> _ASSIGNED TASK_: Begin at the line that contains "The height and width of the screenshot is (342, 612)." and repeat every line from there to the end of the records below, inclusive, without adding any other line.

(Saved data entries)
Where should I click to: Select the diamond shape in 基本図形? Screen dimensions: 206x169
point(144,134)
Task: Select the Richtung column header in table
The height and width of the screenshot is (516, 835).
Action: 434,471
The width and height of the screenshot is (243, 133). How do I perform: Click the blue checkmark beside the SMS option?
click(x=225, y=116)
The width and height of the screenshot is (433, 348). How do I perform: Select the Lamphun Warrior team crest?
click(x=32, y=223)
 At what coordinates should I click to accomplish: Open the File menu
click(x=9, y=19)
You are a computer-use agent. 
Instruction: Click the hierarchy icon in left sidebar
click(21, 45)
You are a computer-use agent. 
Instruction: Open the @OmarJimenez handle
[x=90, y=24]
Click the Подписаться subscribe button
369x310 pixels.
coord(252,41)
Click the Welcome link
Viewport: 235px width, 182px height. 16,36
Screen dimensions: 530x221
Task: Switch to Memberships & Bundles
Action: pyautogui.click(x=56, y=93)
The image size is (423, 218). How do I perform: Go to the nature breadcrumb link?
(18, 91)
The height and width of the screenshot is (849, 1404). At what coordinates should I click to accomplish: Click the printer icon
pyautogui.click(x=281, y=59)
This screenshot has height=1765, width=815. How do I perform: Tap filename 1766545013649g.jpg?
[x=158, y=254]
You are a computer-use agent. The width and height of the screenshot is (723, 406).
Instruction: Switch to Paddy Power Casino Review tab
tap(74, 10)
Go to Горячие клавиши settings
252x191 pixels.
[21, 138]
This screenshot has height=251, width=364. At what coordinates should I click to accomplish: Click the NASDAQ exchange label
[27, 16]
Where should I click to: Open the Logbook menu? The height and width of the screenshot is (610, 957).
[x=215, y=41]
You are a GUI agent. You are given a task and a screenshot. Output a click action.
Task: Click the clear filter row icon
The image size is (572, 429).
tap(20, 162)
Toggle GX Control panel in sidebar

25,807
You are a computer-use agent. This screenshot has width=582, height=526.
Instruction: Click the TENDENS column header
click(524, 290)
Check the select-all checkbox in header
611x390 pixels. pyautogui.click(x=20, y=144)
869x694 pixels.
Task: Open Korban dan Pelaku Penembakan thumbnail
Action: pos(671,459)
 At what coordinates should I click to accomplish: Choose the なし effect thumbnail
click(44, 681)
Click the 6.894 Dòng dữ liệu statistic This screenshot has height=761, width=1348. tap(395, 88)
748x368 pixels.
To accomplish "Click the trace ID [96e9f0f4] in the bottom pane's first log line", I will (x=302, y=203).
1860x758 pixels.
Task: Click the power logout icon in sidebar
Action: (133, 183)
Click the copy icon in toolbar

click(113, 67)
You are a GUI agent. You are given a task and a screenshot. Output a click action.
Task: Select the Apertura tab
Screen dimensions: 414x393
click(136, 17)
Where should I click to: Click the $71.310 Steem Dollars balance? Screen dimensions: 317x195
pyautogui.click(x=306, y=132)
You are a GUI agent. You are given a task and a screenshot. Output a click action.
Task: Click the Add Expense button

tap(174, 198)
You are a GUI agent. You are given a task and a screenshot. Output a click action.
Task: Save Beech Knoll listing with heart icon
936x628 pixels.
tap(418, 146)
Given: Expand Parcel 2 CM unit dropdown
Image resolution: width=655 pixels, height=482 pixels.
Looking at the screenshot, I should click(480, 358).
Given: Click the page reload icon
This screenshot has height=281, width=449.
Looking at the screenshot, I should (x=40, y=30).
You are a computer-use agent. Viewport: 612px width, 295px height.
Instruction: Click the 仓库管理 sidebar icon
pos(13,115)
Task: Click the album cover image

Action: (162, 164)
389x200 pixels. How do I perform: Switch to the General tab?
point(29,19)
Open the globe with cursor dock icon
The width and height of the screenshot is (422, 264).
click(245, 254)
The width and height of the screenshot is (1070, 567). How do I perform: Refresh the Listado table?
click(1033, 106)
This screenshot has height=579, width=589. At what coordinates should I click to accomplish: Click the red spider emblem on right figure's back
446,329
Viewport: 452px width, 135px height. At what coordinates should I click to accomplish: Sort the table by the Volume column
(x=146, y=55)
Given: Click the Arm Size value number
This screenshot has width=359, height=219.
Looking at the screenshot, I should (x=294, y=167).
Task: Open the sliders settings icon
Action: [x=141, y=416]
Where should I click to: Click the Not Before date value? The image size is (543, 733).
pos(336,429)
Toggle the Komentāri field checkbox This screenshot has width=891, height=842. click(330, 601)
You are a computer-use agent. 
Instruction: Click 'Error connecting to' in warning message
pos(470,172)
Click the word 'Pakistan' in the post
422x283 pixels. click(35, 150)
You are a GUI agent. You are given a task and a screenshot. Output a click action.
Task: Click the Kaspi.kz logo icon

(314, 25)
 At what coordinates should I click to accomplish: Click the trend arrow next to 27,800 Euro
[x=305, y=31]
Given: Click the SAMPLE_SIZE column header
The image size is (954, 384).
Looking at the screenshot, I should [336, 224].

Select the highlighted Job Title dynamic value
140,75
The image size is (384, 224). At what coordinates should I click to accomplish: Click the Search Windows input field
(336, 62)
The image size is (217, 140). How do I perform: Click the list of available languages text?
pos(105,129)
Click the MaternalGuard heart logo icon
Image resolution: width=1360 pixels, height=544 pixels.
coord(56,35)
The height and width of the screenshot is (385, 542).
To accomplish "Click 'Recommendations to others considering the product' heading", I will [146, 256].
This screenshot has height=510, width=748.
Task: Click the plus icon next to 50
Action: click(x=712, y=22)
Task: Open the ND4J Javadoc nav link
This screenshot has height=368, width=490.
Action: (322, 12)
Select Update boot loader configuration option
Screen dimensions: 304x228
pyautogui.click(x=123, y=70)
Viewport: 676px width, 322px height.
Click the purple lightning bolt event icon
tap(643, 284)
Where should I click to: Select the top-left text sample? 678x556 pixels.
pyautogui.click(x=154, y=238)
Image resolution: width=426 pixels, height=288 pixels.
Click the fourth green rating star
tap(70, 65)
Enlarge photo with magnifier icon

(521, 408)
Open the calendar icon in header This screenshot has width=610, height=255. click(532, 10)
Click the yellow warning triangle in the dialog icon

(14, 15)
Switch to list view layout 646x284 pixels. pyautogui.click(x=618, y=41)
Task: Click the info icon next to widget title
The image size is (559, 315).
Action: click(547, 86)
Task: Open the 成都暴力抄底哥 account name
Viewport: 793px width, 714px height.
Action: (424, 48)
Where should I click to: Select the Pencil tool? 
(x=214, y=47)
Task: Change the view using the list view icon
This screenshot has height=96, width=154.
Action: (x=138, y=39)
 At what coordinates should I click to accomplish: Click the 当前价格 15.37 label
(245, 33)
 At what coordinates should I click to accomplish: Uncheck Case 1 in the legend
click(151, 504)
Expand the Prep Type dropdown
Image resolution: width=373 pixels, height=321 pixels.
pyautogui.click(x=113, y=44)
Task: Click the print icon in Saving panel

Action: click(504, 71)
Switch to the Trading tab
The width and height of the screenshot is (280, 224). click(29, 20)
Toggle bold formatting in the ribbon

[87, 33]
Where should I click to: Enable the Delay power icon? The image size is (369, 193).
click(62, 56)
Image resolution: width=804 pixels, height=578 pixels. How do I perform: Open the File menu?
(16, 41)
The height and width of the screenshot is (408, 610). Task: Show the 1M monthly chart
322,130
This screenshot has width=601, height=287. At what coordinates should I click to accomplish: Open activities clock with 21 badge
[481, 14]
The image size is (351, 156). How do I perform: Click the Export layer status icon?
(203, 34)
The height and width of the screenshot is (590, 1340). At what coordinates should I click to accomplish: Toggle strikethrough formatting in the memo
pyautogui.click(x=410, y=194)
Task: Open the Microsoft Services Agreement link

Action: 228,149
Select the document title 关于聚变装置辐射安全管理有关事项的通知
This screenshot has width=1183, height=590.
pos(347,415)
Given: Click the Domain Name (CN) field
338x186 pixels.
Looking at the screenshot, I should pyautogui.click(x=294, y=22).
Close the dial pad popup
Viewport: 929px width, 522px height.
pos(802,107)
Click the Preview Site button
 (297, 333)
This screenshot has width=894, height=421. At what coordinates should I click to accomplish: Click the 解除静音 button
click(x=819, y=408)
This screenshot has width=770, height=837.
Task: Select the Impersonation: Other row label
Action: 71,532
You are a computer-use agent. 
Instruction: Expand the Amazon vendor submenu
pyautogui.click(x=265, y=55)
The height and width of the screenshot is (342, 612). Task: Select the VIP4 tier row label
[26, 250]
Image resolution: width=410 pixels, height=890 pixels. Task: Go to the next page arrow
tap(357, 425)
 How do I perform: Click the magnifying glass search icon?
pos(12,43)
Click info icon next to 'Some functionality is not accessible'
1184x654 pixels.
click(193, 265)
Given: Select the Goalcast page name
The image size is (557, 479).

> _WORKED SOLUTION_:
The height and width of the screenshot is (342, 612). Task: Select the VIP4 tier row label
[26, 250]
Image resolution: width=410 pixels, height=890 pixels. Task: Go to the next page arrow
tap(357, 425)
 How do I perform: Click the magnifying glass search icon?
pos(12,43)
Click info icon next to 'Some functionality is not accessible'
1184x654 pixels.
click(193, 265)
Given: Select the Goalcast page name
The image size is (557, 479).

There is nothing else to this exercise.